#### [TASK TO COMPLETE]
Convert the lines below, from the one containing "The image size is (1242, 1236)." through the one containing "point(568,105)" (both ends included), into a numbered list, leaving out any blank lines.

#### [RECORDS FOR THIS EXERCISE]
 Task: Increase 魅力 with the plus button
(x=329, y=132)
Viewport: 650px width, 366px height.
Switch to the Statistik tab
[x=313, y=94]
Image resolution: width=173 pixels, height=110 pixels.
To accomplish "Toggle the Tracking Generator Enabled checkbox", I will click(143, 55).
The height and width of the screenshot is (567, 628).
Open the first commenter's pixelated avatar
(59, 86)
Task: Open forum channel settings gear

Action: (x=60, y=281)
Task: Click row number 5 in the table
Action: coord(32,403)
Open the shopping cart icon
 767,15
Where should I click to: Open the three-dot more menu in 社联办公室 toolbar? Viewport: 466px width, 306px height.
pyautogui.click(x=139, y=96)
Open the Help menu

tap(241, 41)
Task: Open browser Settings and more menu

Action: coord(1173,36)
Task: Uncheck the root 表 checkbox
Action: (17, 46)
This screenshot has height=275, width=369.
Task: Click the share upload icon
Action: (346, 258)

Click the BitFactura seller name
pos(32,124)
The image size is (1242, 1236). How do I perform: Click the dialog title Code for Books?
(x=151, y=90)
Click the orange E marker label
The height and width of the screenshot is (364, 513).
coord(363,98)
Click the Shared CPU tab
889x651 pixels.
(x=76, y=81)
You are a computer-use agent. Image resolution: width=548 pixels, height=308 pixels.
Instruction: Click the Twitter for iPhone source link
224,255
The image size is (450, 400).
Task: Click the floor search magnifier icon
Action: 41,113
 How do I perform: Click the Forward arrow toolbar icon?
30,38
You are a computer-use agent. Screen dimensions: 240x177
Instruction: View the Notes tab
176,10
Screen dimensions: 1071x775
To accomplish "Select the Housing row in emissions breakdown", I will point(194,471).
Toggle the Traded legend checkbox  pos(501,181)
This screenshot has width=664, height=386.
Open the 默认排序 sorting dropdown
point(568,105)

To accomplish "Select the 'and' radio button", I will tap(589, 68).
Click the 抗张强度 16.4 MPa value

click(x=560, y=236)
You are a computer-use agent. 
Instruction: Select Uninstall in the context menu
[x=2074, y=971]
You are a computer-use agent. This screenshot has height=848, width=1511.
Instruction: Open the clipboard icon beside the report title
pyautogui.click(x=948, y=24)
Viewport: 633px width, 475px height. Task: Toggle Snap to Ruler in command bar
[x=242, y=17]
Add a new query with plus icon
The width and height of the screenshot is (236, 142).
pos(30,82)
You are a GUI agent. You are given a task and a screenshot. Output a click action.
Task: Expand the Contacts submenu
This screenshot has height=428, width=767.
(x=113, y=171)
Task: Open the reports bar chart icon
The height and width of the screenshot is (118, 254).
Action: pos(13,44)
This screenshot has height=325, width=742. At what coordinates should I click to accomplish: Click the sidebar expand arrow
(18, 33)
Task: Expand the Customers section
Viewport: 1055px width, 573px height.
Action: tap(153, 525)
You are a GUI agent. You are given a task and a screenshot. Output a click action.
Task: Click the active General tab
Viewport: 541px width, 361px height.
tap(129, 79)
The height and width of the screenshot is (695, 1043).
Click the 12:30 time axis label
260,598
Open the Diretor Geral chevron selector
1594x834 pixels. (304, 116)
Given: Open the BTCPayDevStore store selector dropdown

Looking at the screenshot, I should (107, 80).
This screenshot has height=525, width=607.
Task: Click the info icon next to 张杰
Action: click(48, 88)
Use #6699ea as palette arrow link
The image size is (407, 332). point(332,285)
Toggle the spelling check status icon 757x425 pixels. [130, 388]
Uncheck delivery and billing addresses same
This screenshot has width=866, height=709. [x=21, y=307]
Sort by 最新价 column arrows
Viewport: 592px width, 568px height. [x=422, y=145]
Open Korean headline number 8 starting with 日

#### [CORRECT RESPONSE]
1. The image size is (1242, 1236). How do I perform: Click the dialog title Code for Books?
2. (x=151, y=90)
3. Click the orange E marker label
4. The height and width of the screenshot is (364, 513).
5. coord(363,98)
6. Click the Shared CPU tab
7. 889x651 pixels.
8. (x=76, y=81)
9. You are a computer-use agent. Image resolution: width=548 pixels, height=308 pixels.
10. Instruction: Click the Twitter for iPhone source link
11. 224,255
12. The image size is (450, 400).
13. Task: Click the floor search magnifier icon
14. Action: 41,113
15.  How do I perform: Click the Forward arrow toolbar icon?
16. 30,38
17. You are a computer-use agent. Screen dimensions: 240x177
18. Instruction: View the Notes tab
19. 176,10
20. Screen dimensions: 1071x775
21. To accomplish "Select the Housing row in emissions breakdown", I will point(194,471).
22. Toggle the Traded legend checkbox  pos(501,181)
23. This screenshot has width=664, height=386.
24. Open the 默认排序 sorting dropdown
25. point(568,105)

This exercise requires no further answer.